Each entry needs to be duplicated exactly.

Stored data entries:
BEGIN
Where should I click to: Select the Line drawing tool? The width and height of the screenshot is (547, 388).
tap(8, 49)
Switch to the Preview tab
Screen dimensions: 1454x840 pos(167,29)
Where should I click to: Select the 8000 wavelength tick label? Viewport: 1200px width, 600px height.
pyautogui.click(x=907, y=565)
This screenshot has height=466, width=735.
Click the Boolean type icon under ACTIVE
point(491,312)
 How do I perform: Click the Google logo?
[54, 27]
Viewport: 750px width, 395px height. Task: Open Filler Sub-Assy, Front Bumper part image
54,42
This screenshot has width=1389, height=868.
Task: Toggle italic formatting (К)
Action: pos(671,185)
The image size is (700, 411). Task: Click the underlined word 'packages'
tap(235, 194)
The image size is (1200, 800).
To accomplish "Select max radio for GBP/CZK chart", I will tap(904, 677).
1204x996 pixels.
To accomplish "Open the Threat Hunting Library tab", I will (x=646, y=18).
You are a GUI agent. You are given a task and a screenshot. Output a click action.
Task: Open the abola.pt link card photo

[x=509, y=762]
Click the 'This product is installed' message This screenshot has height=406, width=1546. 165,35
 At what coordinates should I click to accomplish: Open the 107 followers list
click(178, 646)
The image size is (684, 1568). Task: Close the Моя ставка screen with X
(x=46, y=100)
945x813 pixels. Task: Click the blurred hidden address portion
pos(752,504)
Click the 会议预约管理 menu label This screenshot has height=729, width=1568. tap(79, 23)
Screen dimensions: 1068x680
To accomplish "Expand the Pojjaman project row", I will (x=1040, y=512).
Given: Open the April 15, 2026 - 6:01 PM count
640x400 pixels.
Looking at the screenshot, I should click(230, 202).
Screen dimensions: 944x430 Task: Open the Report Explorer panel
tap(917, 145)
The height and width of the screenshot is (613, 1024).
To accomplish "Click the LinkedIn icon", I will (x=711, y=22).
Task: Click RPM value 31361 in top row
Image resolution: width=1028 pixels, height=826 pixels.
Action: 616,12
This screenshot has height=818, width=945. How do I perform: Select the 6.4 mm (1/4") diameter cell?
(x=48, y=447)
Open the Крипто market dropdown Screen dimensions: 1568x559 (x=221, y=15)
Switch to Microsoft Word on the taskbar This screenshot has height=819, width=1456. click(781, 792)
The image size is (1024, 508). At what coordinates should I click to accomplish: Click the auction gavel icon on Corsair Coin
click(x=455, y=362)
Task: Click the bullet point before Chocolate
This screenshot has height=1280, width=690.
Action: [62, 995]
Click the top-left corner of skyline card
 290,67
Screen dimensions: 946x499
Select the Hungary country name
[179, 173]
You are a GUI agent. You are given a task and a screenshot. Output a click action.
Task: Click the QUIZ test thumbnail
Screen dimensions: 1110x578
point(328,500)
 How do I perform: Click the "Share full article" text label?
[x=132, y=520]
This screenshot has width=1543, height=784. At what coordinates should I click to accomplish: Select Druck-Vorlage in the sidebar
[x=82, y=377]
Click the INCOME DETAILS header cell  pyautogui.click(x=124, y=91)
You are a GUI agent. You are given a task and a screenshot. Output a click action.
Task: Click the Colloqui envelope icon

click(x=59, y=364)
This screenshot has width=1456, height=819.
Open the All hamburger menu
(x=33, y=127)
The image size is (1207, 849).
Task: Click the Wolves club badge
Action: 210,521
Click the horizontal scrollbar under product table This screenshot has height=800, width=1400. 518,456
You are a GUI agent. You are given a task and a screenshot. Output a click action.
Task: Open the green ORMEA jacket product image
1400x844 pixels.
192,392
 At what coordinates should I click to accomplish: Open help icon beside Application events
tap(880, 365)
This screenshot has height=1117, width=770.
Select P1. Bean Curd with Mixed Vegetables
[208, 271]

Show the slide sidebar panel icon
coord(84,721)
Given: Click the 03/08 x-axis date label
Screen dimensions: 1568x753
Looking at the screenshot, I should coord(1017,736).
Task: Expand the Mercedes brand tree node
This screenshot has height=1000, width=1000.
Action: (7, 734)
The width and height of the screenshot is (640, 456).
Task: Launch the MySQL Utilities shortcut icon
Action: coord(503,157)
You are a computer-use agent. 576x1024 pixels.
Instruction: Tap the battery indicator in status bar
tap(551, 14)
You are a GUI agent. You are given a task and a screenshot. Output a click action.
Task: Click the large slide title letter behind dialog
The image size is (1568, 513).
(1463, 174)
END
▶ _Expected answer_:
Where should I click to: Select the Line drawing tool? The width and height of the screenshot is (547, 388).
tap(8, 49)
Switch to the Preview tab
Screen dimensions: 1454x840 pos(167,29)
Where should I click to: Select the 8000 wavelength tick label? Viewport: 1200px width, 600px height.
pyautogui.click(x=907, y=565)
This screenshot has height=466, width=735.
Click the Boolean type icon under ACTIVE
point(491,312)
 How do I perform: Click the Google logo?
[54, 27]
Viewport: 750px width, 395px height. Task: Open Filler Sub-Assy, Front Bumper part image
54,42
This screenshot has width=1389, height=868.
Task: Toggle italic formatting (К)
Action: pos(671,185)
The image size is (700, 411). Task: Click the underlined word 'packages'
tap(235, 194)
The image size is (1200, 800).
To accomplish "Select max radio for GBP/CZK chart", I will tap(904, 677).
1204x996 pixels.
To accomplish "Open the Threat Hunting Library tab", I will (x=646, y=18).
You are a GUI agent. You are given a task and a screenshot. Output a click action.
Task: Open the abola.pt link card photo

[x=509, y=762]
Click the 'This product is installed' message This screenshot has height=406, width=1546. 165,35
 At what coordinates should I click to accomplish: Open the 107 followers list
click(178, 646)
The image size is (684, 1568). Task: Close the Моя ставка screen with X
(x=46, y=100)
945x813 pixels. Task: Click the blurred hidden address portion
pos(752,504)
Click the 会议预约管理 menu label This screenshot has height=729, width=1568. tap(79, 23)
Screen dimensions: 1068x680
To accomplish "Expand the Pojjaman project row", I will (x=1040, y=512).
Given: Open the April 15, 2026 - 6:01 PM count
640x400 pixels.
Looking at the screenshot, I should click(230, 202).
Screen dimensions: 944x430 Task: Open the Report Explorer panel
tap(917, 145)
The height and width of the screenshot is (613, 1024).
To accomplish "Click the LinkedIn icon", I will (x=711, y=22).
Task: Click RPM value 31361 in top row
Image resolution: width=1028 pixels, height=826 pixels.
Action: 616,12
This screenshot has height=818, width=945. How do I perform: Select the 6.4 mm (1/4") diameter cell?
(x=48, y=447)
Open the Крипто market dropdown Screen dimensions: 1568x559 (x=221, y=15)
Switch to Microsoft Word on the taskbar This screenshot has height=819, width=1456. click(781, 792)
The image size is (1024, 508). At what coordinates should I click to accomplish: Click the auction gavel icon on Corsair Coin
click(x=455, y=362)
Task: Click the bullet point before Chocolate
This screenshot has height=1280, width=690.
Action: [62, 995]
Click the top-left corner of skyline card
 290,67
Screen dimensions: 946x499
Select the Hungary country name
[179, 173]
You are a GUI agent. You are given a task and a screenshot. Output a click action.
Task: Click the QUIZ test thumbnail
Screen dimensions: 1110x578
point(328,500)
 How do I perform: Click the "Share full article" text label?
[x=132, y=520]
This screenshot has width=1543, height=784. At what coordinates should I click to accomplish: Select Druck-Vorlage in the sidebar
[x=82, y=377]
Click the INCOME DETAILS header cell  pyautogui.click(x=124, y=91)
You are a GUI agent. You are given a task and a screenshot. Output a click action.
Task: Click the Colloqui envelope icon

click(x=59, y=364)
This screenshot has width=1456, height=819.
Open the All hamburger menu
(x=33, y=127)
The image size is (1207, 849).
Task: Click the Wolves club badge
Action: 210,521
Click the horizontal scrollbar under product table This screenshot has height=800, width=1400. 518,456
You are a GUI agent. You are given a task and a screenshot. Output a click action.
Task: Open the green ORMEA jacket product image
1400x844 pixels.
192,392
 At what coordinates should I click to accomplish: Open help icon beside Application events
tap(880, 365)
This screenshot has height=1117, width=770.
Select P1. Bean Curd with Mixed Vegetables
[208, 271]

Show the slide sidebar panel icon
coord(84,721)
Given: Click the 03/08 x-axis date label
Screen dimensions: 1568x753
Looking at the screenshot, I should coord(1017,736).
Task: Expand the Mercedes brand tree node
This screenshot has height=1000, width=1000.
Action: (7, 734)
The width and height of the screenshot is (640, 456).
Task: Launch the MySQL Utilities shortcut icon
Action: coord(503,157)
You are a computer-use agent. 576x1024 pixels.
Instruction: Tap the battery indicator in status bar
tap(551, 14)
You are a GUI agent. You are given a task and a screenshot. Output a click action.
Task: Click the large slide title letter behind dialog
The image size is (1568, 513).
(1463, 174)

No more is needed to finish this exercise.